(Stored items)
□ □ □ □
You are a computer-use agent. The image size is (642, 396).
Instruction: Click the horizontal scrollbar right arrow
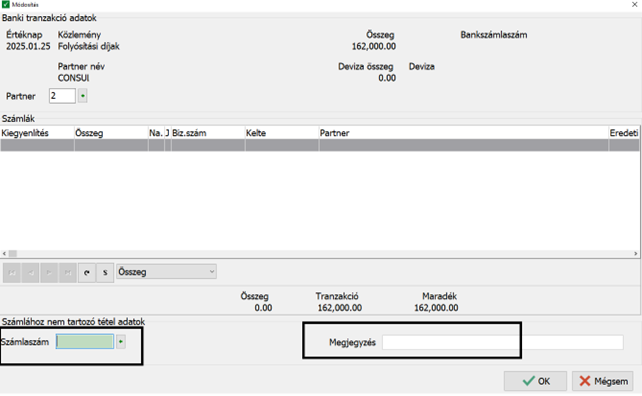[x=635, y=253]
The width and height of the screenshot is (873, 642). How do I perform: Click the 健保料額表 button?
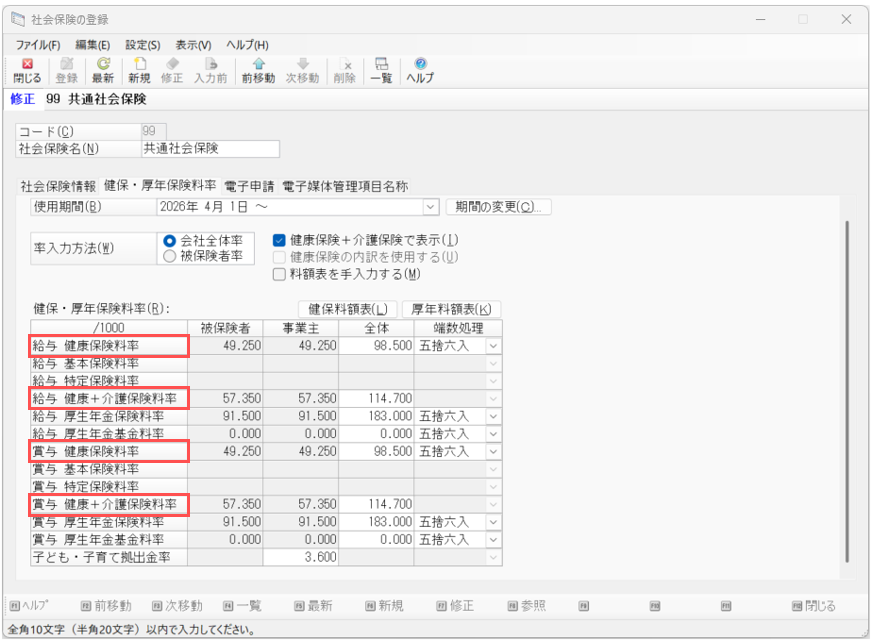(347, 309)
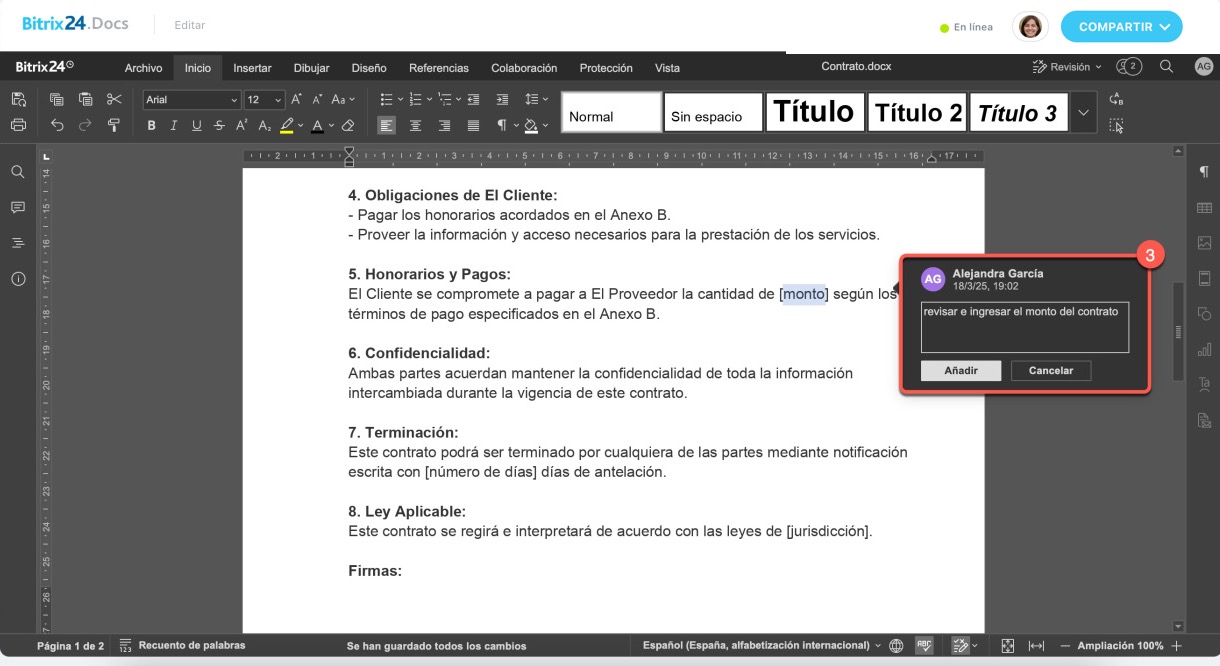
Task: Expand the styles gallery arrow
Action: (1083, 112)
□ □ □ □
→ The task:
Verbatim copy with pictures excluded: write out the records above in full.

→ Written solution:
You are a computer-use agent. The image size is (642, 396).
Instruction: Click the horizontal scrollbar right arrow
[x=635, y=253]
The width and height of the screenshot is (873, 642). How do I perform: Click the 健保料額表 button?
(347, 309)
Task: Expand the styles gallery arrow
Action: (1083, 112)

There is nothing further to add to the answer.